■ **PROBLEM**: Make a verbatim copy of the records; pictures stay out.

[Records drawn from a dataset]

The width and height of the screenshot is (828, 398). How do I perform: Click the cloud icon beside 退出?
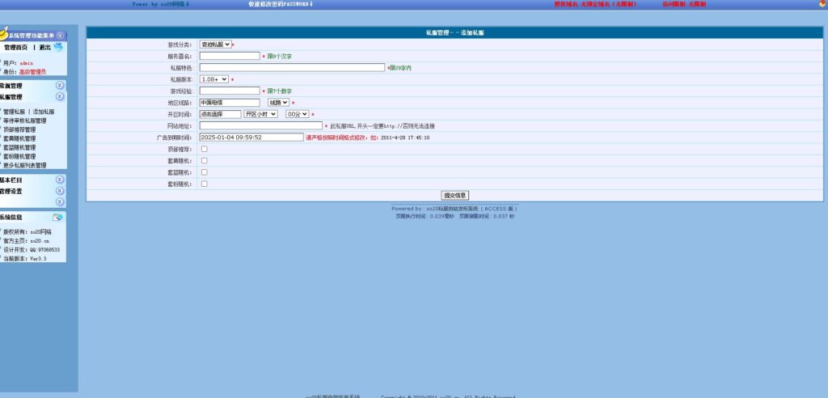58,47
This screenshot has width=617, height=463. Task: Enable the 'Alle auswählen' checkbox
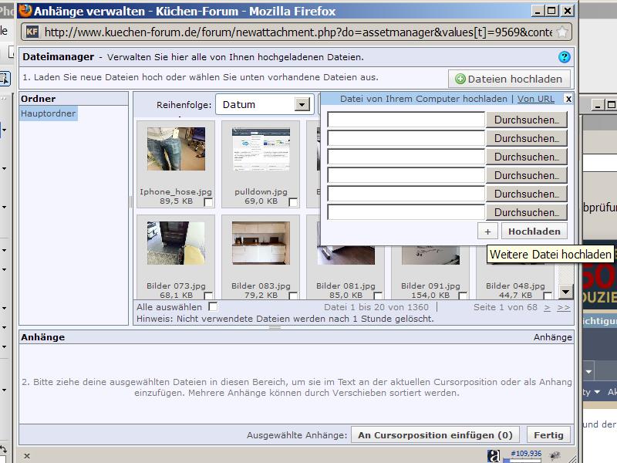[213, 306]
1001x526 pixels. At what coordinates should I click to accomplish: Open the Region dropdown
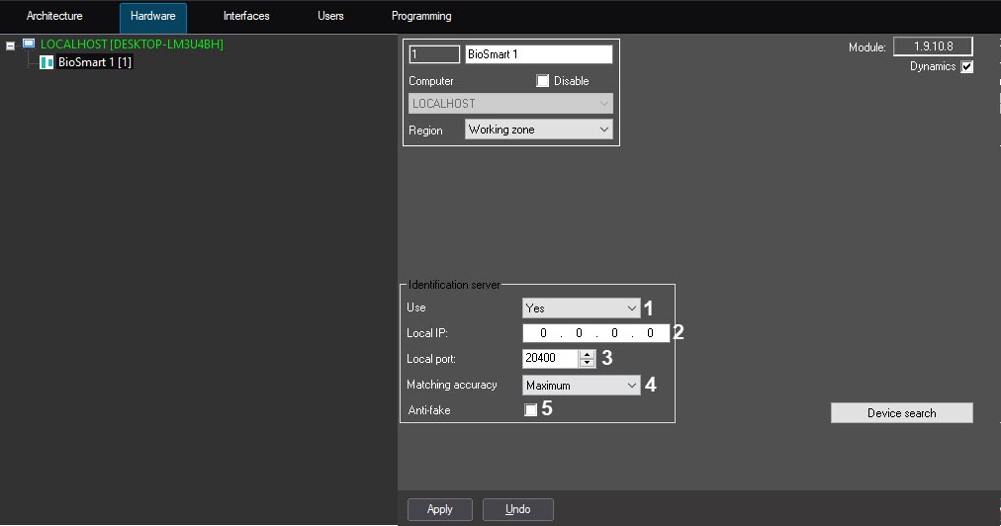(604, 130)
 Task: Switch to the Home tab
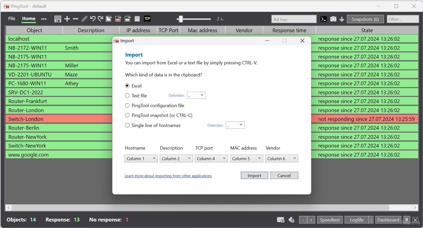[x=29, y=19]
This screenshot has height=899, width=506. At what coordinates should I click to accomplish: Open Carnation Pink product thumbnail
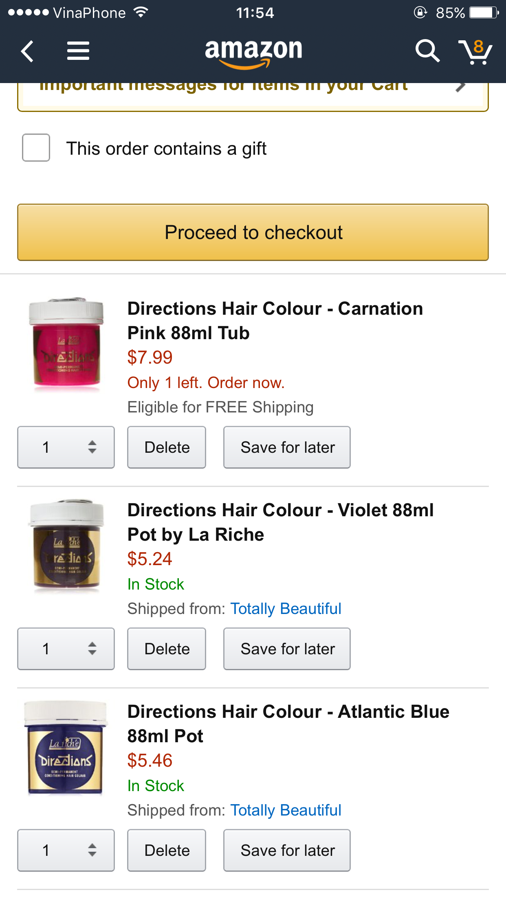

■ **SOLVED PROBLEM**:
The width and height of the screenshot is (828, 398). How do I perform: Click the cloud icon beside 退出?
58,47
This screenshot has width=617, height=463. Task: Enable the 'Alle auswählen' checkbox
[213, 306]
1001x526 pixels. At what coordinates should I click to accomplish: Open the Region dropdown
(604, 130)
 Task: Switch to the Home tab
[x=29, y=19]
This screenshot has height=899, width=506. At what coordinates should I click to accomplish: Open Carnation Pink product thumbnail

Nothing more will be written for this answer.